The question hung in the air between them, heavy and uncomfortable. Sherlock thought about the roof, about the cold concrete, about the moment he'd let go and let gravity take him.
It hadn't felt like a choice. It had felt like the only option.
"I don't want to talk about this anymore," he said flatly.
"Fine. But you're going to have to talk to her about it. That's the deal, Sherlock. That's the transaction."
"I know what the transaction is, John. I'm not stupid."
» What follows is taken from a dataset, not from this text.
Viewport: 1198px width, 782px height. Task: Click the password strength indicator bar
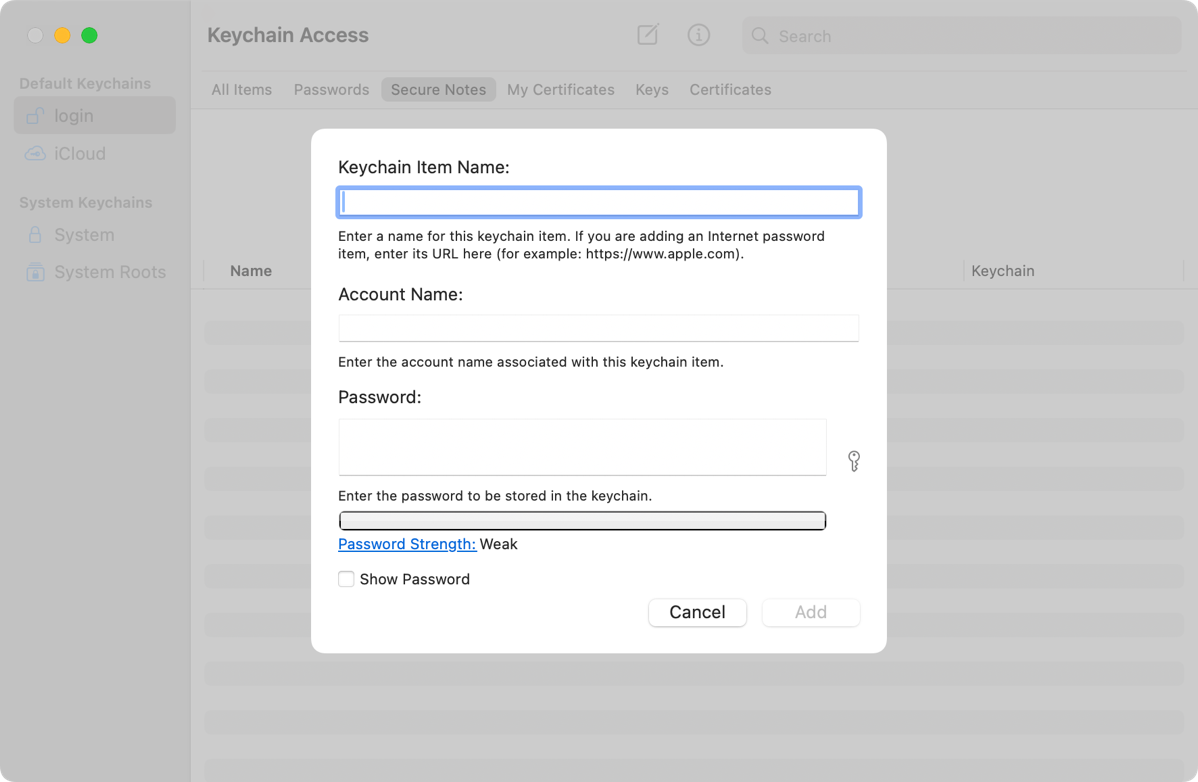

"Then stop acting like it. Let her in. Let her help. You deserve to be happy, even if you don't think you do."
Sherlock didn't respond. He simply stared out the window, watching the grey London sky, and tried to forget the way Dr. YN had looked at him like he was something other than a monster.
He failed.
He would keep failing.
And next Thursday, when she returned, he would be waiting.
Because for all his protestations, all his dismissals, all his carefully constructed walls, Sherlock Holmes was, despite everything, deeply and hopelessly curious.
And somewhere, deep in the recesses of his mind, a small voice whispered that perhaps—just perhaps—she might be right.
Perhaps he was worth saving.
Perhaps he deserved to be happy.
Perhaps he was something other than a problem to be solved.
But he pushed the thought away, burying it under layers of cynicism and distance, and told himself it didn't matter.